Politik

US-Außenminister: Tod Nawalnys belegt „Schwäche und Fäulnis“ von Putins System

Der Tod des russischen Regimekritikers Alexej Nawalny hat weltweit für große Bestürzung, teilweise auch für Empörung gesorgt. Der 47-jährige Nawalny war seit 2021 in Haft. Verurteilt wurde er wegen „Extremismus“ zu einer 30-jährigen Haftstrafe. Diesen Vorwurf hatte Nawalny stets zurückgewiesen.
16.02.2024 16:11
Aktualisiert: 16.02.2024 16:11
Lesezeit: 2 min
US-Außenminister: Tod Nawalnys belegt „Schwäche und Fäulnis“ von Putins System
Alexej Nawalny ist in der Haft in einer Strafkolonie 2000 Kilometer nördlich von Moskau gestorben. (Foto: dpa) Foto: Evgeny Feldman

Nach Angaben der russischen Gefängnisverwaltung soll – so die russische Nachrichtenagentur TASS – Nawalny sich nach einem kurzen Spaziergang unwohl gefühlt haben und sei kurz darauf in ein Koma gefallen. Herbeigerufene Notärzte konnten dann nur seinen Tod feststellen. Die Todesursache werde noch untersucht.

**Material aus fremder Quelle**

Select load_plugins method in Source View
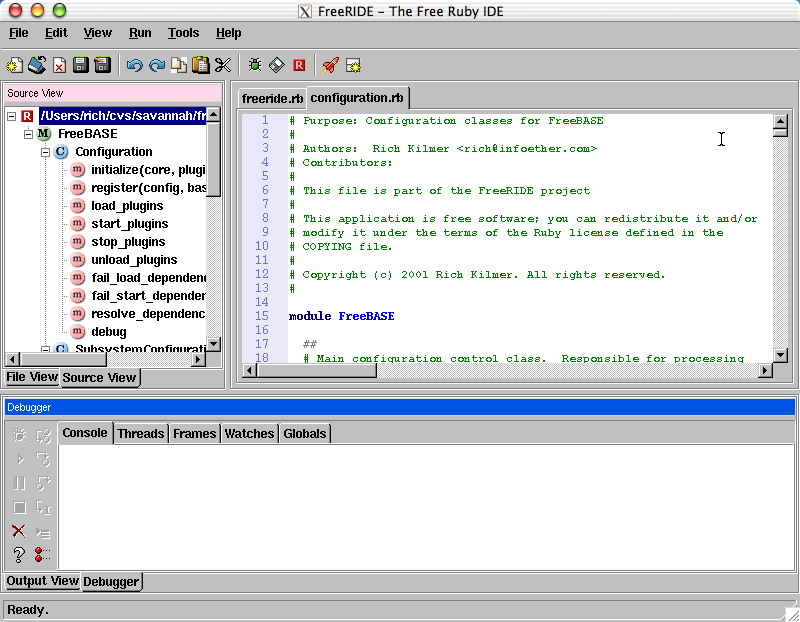Viewport: 800px width, 622px height. click(x=127, y=206)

In den ersten politischen Reaktionen auf den Tod des weltweit bekannten Regimekritikers wurde die russische Staatsführung und teilweise Russlands Präsident Wladimir Putin direkt für den Tod Nawalnys verantwortlich gemacht. US-Außenminister Anthony Blinken sagte am Rande der Münchner Sicherheitskonferenz, Nawalnys Tod belege die „Schwäche und Fäulnis“ des von Putin aufgebauten Systems. Der polnische Außenminister Radoslaw Sikorski würdigte den Regimekritiker – dieser sei „ein Held und Symbol für alle russischen Demokraten“ gewesen. Der ukrainische Präsident Wolodymyr Selenskyj sagte bei einem Presseauftritt mit Bundeskanzler Olaf Scholz in Berlin, dass es Putin gleichgültig sei, wer sterbe; Putin gehe es nur um den Machterhalt.

Scharfe Reaktionen

Die deutsche Außenministerin Annalena Baerbock erklärte, Nawalny sei wie kaum ein anderer „Sinnbild für ein freies und demokratisches Russland“ gewesen und „genau deshalb musste er sterben“. Und Bundesfinanzminister Christian Lindner erklärte auf der Kurzmitteilungsplattform X: „Nawalny hat für ein demokratisches Russland gekämpft. Putin hat ihn dafür zu Tode gequält.“

Indes hat das russische Außenministerium westliche Anschuldigungen zum Tod des Regimekritikers Nawalny als „selbstentlarvend“ kritisiert. Die Sprecherin des russischen Außenamtes, Maria Sacharowa, sagte, dass der Westen bereits Schlussfolgerungen gezogen habe, bevor überhaupt die Todesursache Nawalnys bekannt sei.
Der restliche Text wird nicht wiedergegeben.